Journal of Clinical Psychiatry. Jan 11, 2011 [Epub ahead of print]
AbstractThis article describes the need for measurement-based care (MBC) in psychiatric practice and defines a policy framework for implementation. Although measurement in psychiatric treatment is not new, it is not standard clinical practice. Thus a gap exists between research and practice outcomes. The current standards of psychiatric clinical care are reviewed and illustrated by a case example, along with MBC improvements. Measurement-based care is defined for clinical practice along with limitations and recommendations. This article provides a policy top 10 list for implementing MBC into standard practice, including establishing clear expectations and guidelines, fostering practice-based implementation capacities, altering financial incentives, helping practicing doctors adapt to MBC, developing and expanding the MBC science base, and engaging consumers and their families. Measurement-based care as the standard of care could transform psychiatric practice, move psychiatry into the mainstream of medicine, and improve the quality of care for patients with psychiatric illness.

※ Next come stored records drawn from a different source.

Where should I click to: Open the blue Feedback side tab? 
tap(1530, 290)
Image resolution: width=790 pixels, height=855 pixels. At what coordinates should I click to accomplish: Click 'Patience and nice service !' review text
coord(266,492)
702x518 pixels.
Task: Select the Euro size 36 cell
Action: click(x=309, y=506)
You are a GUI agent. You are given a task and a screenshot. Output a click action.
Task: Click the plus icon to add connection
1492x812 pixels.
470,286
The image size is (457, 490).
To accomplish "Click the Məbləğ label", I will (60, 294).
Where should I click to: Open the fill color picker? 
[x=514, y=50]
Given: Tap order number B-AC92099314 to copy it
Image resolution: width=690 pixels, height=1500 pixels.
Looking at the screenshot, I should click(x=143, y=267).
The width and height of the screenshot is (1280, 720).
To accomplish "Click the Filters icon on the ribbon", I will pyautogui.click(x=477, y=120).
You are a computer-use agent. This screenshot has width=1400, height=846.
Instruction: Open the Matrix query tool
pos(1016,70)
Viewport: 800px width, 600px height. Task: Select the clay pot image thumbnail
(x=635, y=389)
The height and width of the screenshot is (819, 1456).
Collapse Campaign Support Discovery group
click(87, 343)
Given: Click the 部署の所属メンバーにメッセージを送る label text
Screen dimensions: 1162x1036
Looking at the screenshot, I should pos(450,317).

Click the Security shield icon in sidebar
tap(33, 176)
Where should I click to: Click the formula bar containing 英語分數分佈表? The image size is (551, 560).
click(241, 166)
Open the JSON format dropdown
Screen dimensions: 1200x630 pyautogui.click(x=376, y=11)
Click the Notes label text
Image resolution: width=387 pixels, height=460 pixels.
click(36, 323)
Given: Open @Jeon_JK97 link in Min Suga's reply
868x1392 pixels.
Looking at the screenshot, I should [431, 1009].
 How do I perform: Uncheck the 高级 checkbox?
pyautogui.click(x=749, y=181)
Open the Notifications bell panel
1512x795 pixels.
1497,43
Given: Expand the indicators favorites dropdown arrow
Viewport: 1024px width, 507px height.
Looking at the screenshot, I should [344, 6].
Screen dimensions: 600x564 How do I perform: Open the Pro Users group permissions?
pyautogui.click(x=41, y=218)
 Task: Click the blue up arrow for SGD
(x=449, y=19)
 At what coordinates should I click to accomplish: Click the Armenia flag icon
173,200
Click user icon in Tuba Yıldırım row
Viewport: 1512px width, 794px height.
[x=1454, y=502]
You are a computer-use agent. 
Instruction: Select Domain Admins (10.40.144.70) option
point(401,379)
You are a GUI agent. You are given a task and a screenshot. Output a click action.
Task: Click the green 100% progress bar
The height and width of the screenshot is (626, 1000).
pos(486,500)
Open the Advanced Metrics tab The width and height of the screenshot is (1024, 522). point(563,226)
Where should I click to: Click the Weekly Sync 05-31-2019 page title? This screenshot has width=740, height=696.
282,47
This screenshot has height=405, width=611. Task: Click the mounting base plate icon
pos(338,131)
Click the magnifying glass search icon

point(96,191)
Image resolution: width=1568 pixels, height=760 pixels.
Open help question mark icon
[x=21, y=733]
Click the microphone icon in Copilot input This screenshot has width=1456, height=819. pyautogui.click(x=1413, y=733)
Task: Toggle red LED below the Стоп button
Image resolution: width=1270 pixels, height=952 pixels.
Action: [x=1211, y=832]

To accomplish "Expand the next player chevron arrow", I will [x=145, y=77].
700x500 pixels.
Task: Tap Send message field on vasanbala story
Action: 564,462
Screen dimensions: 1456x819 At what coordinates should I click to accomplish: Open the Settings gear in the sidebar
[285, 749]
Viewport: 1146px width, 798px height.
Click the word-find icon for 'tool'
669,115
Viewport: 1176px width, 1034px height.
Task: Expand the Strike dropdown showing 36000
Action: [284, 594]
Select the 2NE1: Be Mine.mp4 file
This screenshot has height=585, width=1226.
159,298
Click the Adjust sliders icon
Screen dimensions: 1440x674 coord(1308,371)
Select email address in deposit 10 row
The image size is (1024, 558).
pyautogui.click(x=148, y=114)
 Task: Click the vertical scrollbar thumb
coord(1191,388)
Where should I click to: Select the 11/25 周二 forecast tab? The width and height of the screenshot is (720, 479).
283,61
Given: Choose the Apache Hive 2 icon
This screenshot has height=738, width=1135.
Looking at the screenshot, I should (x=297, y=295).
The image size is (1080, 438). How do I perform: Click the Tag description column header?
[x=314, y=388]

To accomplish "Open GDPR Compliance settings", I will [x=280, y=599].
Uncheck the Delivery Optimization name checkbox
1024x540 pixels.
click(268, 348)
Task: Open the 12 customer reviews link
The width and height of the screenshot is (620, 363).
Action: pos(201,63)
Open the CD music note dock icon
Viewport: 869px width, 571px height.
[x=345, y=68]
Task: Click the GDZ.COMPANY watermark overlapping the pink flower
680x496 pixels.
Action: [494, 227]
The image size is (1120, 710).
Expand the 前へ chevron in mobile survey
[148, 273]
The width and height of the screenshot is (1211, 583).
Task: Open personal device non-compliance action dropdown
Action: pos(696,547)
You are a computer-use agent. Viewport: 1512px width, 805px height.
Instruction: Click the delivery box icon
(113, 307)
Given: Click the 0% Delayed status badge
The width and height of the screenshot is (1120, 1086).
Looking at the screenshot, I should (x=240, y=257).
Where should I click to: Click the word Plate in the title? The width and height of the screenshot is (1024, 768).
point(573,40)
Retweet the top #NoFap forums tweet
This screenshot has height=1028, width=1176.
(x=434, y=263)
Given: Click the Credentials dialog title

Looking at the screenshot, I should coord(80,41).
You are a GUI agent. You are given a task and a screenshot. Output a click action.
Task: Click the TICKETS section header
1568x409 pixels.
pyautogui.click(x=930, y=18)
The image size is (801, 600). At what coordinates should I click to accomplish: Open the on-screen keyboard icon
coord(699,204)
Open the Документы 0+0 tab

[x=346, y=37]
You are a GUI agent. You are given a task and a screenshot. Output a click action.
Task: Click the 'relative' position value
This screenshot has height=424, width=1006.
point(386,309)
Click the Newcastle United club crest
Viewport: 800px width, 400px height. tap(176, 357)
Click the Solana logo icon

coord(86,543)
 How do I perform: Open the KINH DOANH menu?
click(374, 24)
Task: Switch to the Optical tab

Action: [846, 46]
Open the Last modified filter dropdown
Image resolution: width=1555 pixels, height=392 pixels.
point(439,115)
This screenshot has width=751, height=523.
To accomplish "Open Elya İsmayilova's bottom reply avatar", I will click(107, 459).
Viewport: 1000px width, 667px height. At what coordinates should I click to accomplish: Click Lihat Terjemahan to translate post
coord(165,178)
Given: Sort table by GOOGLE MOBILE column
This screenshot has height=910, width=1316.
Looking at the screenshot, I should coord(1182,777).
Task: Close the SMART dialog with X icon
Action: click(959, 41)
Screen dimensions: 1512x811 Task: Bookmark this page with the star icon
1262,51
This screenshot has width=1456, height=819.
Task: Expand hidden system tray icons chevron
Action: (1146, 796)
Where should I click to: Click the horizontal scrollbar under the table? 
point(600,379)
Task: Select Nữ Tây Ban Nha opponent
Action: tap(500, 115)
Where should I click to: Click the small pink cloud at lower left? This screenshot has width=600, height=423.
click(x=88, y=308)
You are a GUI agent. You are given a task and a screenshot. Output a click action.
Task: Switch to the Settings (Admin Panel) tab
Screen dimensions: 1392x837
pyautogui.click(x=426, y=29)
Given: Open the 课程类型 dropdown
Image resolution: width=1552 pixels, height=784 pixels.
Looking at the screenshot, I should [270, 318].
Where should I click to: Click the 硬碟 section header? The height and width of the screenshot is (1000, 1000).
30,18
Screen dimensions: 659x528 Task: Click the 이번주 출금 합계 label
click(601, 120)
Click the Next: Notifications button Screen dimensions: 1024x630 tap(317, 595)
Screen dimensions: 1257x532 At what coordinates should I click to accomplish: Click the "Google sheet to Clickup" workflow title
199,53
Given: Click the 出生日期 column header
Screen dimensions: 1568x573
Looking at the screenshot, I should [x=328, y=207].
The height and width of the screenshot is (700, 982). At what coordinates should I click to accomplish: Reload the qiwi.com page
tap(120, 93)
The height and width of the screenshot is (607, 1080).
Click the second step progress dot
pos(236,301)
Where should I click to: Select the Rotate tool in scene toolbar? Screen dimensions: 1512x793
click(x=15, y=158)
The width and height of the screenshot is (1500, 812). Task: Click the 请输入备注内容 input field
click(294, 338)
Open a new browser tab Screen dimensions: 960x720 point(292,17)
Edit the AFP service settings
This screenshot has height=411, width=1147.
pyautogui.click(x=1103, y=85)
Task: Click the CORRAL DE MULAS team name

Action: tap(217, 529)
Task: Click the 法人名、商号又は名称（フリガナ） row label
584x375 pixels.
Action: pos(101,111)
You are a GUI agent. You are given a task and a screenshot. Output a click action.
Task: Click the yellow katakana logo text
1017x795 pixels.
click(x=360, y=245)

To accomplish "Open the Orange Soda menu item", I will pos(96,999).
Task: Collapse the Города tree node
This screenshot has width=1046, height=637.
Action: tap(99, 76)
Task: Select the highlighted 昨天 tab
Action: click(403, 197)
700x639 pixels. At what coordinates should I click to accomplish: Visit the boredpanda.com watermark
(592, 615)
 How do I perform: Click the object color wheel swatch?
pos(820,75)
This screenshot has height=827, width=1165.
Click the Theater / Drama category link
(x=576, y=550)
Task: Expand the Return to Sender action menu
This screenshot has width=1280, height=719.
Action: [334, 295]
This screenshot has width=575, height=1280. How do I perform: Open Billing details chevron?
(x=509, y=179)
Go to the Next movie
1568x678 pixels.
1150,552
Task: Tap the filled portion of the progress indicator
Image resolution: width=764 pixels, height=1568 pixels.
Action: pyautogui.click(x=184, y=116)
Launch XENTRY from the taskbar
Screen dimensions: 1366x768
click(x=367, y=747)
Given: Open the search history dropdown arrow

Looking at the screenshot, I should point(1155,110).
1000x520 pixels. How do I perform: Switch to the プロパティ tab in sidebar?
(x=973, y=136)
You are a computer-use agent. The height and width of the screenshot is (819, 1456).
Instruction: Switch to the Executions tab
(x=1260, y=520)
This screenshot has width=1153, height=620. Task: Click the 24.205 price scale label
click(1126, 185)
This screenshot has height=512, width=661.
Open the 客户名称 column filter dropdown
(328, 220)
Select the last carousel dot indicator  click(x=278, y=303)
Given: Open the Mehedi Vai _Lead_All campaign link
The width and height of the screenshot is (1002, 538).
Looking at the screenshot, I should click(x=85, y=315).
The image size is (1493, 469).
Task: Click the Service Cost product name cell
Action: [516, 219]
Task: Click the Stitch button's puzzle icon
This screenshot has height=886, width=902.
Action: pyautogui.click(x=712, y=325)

But beyond their presumptuousness, I’ve realized that it’s the way they write. They’re not writing to colleagues, they’re selling a product. In this offering, they’re thinking up ways to get us all to do their measurement-based care thing and proposing a campaign to bring us around – including "financial incentives." Their track record is so lackluster that it’s hard to see why they think we’d want to follow their lead. The last time they did this was TMAP, the now defunct program that was mostly oriented towards getting people to use expensive in patent drugs – drugs made by companies that financed their initiatives and paid them to be consultants and speakers.They haven’t figured out that we read their articles with one eye trained on "what are they trying to get us to do this time?"
]’m going to show this to my doctor – there’s no telling how differently treatment and outcomes could be…I am one of the terminally stressed.
Thanks for noticing our Supplement on melancholia.
The sad thing about much of current clinical research is that it has an agenda, which may be promoting a drug (like experimercials for second generation antipsychotic drugs in depression) or showcasing a programmatic initiative (STAR*D and its cousins) or undisciplined but profitable blue skying (hyperbole about translational research, as in the pitifully unproductive Emory-GlaxoSmithKline-NIMH Mood Disorders Initiative) or data mining for evidence, any evidence, to support a favored theoretical model (combined psychosocial and drug treatment of disorder X).
The price paid for such agenda driven research is steep: The really hard clinical research questions don’t get asked; precious infrastructure resources are squandered in support of misbegotten studies; and young investigators see their mentors preoccupied with scoring points in the grants game instead of dispassionately addressing the important questions.
NIMH under its recent Directors has been an enabler of these perverse trends.
“perverse trends” is a perfect name for it. It’s like the Myth of Sisyphus on purpose. They don’t seem to notice that they never move up the hill…
Despite the impressive scientific EVIDENCE supporting the classification of melancholia as a distinct mood disorder, my read is that the DSM-V committee (AKA the Council of Nicaea) will VOTE to maintain the staus quo as to the major depression classification. In so doing, the conflict of interest-ridden committee will vote the interests of Big Pharma and unethical biological psychiatrists (note I did not say all biological psychiatrists) so as to continue the “push product at all costs to the masses” mind set of current psychiatry. I am just waiting for the inclusion of a “prodromal major depression” category to surface soon.